### Record set
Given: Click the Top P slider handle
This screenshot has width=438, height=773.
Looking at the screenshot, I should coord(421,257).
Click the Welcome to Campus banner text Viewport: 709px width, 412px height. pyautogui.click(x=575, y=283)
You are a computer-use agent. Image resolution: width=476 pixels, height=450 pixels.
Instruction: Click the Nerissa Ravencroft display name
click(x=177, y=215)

...

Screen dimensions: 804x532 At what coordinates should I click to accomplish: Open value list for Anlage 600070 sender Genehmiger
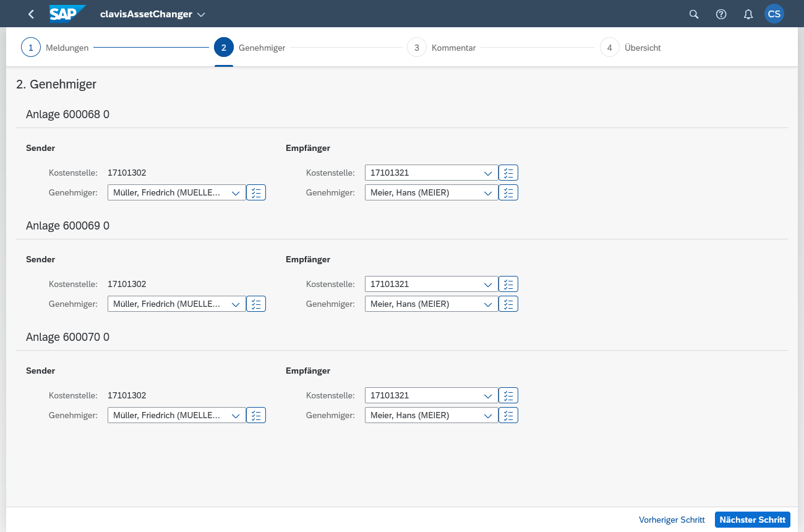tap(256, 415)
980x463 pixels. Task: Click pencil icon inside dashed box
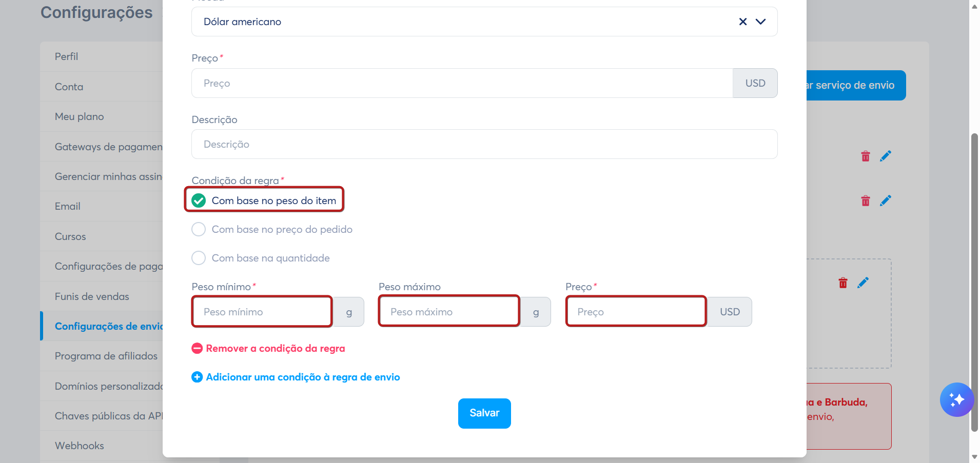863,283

### Task requirements
For this exercise, output exactly the lines above from the line with "This screenshot has width=438, height=773." to the line with "You are a computer-use", counting both, and leave out the rest.

### Answer to this problem
This screenshot has width=438, height=773.
Looking at the screenshot, I should coord(421,257).
Click the Welcome to Campus banner text Viewport: 709px width, 412px height. pyautogui.click(x=575, y=283)
You are a computer-use agent. Image resolution: width=476 pixels, height=450 pixels.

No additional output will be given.